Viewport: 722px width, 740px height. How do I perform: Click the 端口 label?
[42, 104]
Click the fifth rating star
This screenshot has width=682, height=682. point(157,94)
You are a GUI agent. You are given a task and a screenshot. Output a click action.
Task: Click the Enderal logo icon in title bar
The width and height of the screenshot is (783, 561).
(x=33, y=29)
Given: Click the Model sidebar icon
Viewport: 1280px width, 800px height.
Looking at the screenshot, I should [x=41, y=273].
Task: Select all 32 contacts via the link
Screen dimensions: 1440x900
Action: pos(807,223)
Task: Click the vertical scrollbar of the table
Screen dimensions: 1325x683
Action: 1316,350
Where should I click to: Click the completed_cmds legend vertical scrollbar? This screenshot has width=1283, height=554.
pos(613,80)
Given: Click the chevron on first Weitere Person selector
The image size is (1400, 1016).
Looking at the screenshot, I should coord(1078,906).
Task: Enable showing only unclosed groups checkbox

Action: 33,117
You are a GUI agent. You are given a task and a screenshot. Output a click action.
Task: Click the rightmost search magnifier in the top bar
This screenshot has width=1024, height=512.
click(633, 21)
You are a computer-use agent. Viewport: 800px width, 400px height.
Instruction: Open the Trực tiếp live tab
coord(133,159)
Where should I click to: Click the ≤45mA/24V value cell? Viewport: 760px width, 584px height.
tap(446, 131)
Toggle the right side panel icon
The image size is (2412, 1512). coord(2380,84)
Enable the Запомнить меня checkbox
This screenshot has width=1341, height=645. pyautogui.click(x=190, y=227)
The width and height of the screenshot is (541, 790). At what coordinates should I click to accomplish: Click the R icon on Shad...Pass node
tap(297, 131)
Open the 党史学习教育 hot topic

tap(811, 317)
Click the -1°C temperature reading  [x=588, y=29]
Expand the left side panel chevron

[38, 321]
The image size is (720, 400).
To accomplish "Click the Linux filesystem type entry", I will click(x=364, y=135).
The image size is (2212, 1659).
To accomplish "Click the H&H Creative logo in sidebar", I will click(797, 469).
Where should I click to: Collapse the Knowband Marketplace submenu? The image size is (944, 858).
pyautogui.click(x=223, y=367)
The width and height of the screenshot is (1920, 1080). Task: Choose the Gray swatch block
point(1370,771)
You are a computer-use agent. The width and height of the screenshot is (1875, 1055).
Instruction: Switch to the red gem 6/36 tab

====

Work instruction → Which lines of the listing include the string "logo"? Pull them out.

Exercise answer →
Task: Click the Enderal logo icon in title bar
To accomplish "Click the H&H Creative logo in sidebar", I will click(797, 469).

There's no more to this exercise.